In Roux-en-Y gastric bypass surgery, the rest of your stomach will still be there, but food won’t go to it. The pouch is the only part of the stomach that receives food. This greatly limits the amount that you can comfortably eat and drink at one time.

Next, the small intestine is then cut a short distance below the main stomach and connected to the new pouch.  Your surgeon will attach one end of it to the small stomach pouch and the other end lower down on the small intestine, making a “Y” shape. That’s the bypass part of the procedure. The rest of your stomach is still there. It delivers chemicals from the pancreas to help digest food that comes from the small pouch. Doctors use the laparoscopic method for most gastric bypasses.

Food flows directly from the pouch into this part of the intestine. The main part of the stomach, however, continues to make digestive juices. The portion of the intestine still attached to the main stomach is reattached farther down. This allows the digestive juices to flow to the small intestine. Because food now bypasses a portion of the small intestine, fewer nutrients and calories are absorbed.

Gastric bypass surgery can provide long-term weight loss. The amount of weight you lose depends on your type of surgery and your change in lifestyle habits. It may be possible to lose 60 percent, or even more, of your excess weight within two years.
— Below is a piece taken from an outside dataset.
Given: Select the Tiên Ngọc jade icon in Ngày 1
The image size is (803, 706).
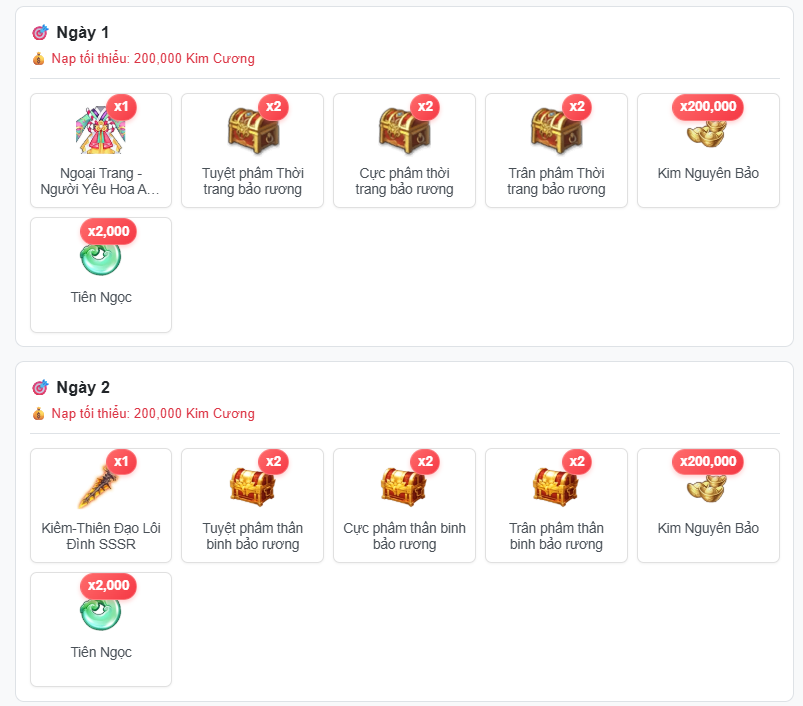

In addition to weight loss, gastric bypass surgery may improve or resolve conditions often related to being overweight, including:

  • Gastroesophageal reflux disease
  • Heart disease
  • High blood pressure
  • High cholesterol
  • Obstructive sleep apnea
  • Type 2 diabetes
  • Stroke
  • Infertility

Gastric bypass surgery can also improve your ability to perform routine daily activities, which could help improve your quality of life.
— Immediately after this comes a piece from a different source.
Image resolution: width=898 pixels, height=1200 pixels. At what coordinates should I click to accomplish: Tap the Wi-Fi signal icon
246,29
Figure 8. Gastric bypass before and after

Gastric bypass before and after

Footnote: Before gastric bypass, food (see arrows) enters your stomach and passes into the small intestine. After surgery, the amount of food you can eat is reduced due to the smaller stomach pouch. Food is also redirected so that it bypasses most of your stomach and the first section of your small intestine (duodenum). Food flows directly into the middle section of your small intestine (jejunum), altering the secretion of gastrointestinal hormones and thereby affecting your appetite and metabolism.
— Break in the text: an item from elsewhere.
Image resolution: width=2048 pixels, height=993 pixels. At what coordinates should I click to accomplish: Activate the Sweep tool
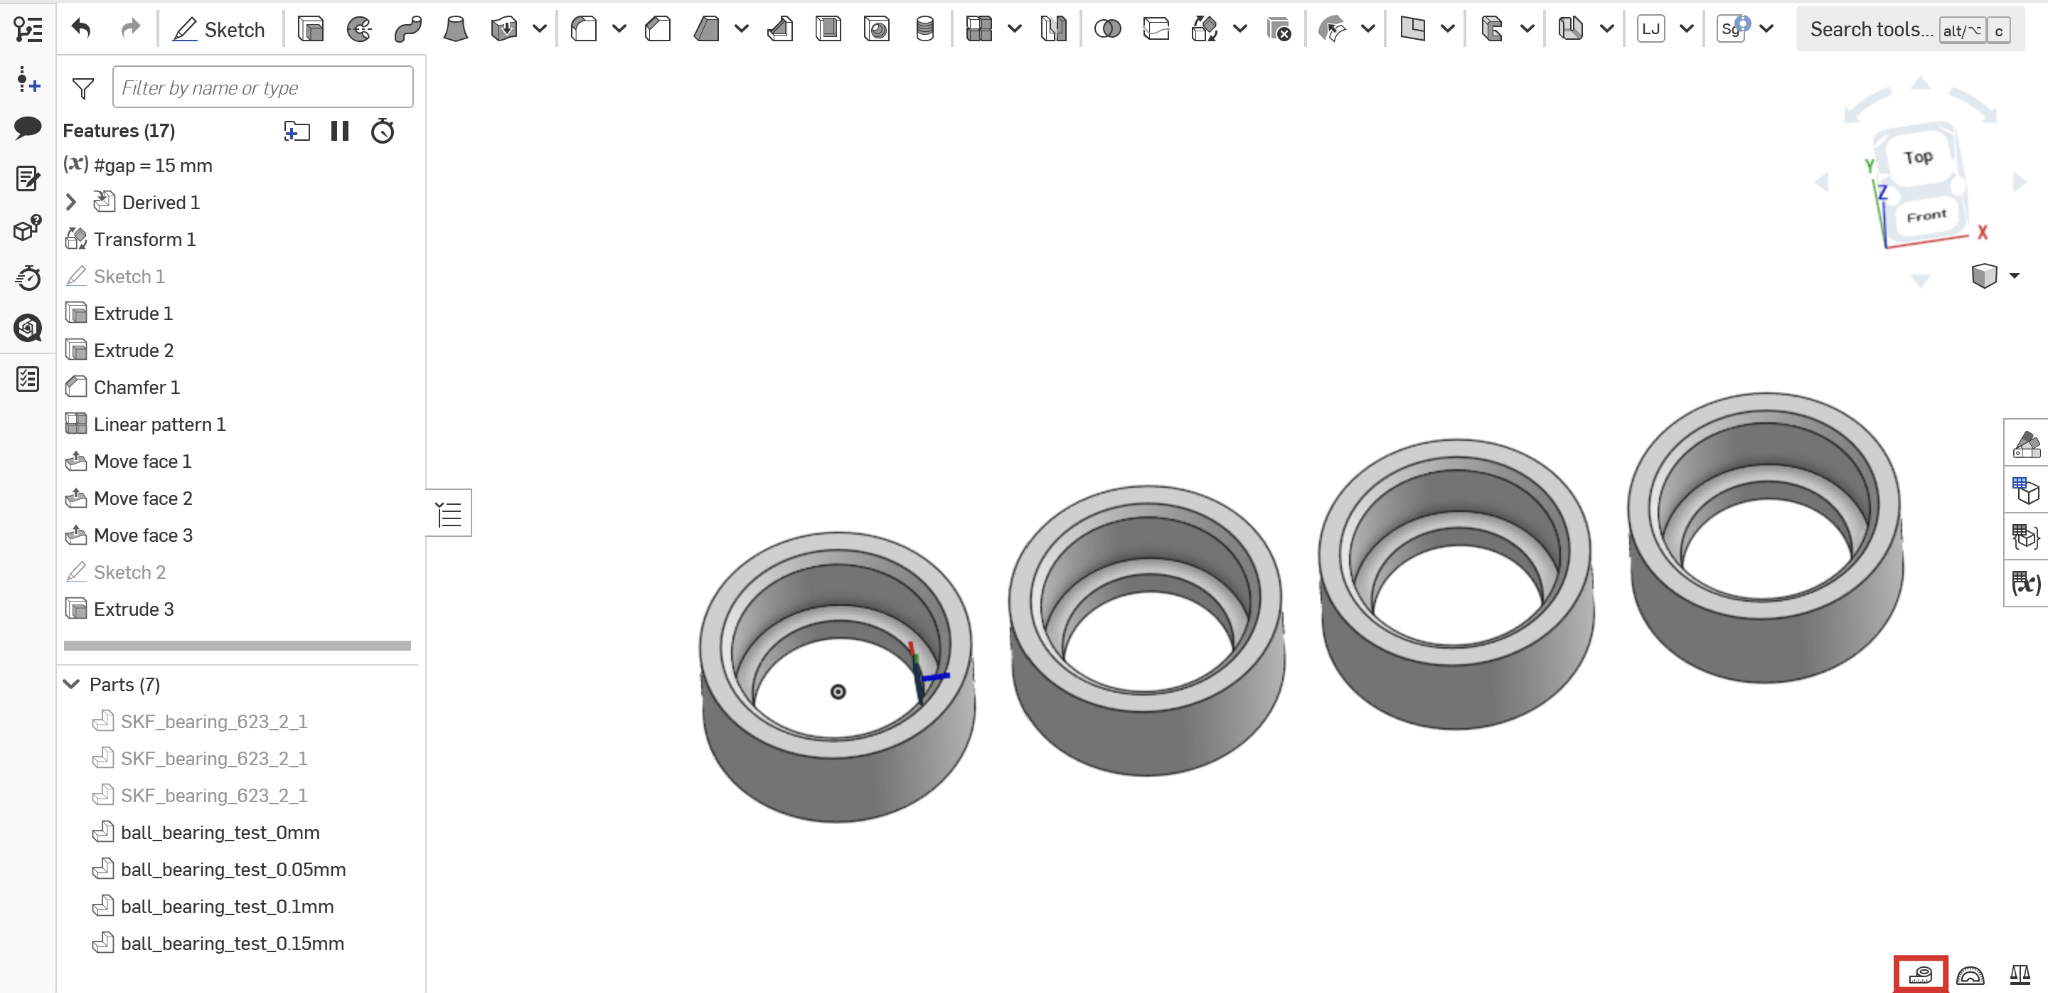click(407, 29)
Figure 9. Gastric bypass surgery or Roux-en-Y gastric bypass

roux-en-y gastric bypass surgery

Laparoscopic adjustable gastric banding or Lap Band

In laparoscopic adjustable gastric banding, a hollow, flexible silicone band is placed around the upper stomach, which causes a restrictive effect, reduces stomach capacity, and produces rapid feelings of satiety. The band is tightened by injecting saline into it through a subcutaneous port, which is located just inferior to the sternum or lateral to the umbilicus (Figure 10). Because of a higher complication rate and less weight loss compared with the other two most common procedures (gastric sleeve and Roux-en-Y gastric bypass), the demand for gastric banding is decreasing in the United States 65.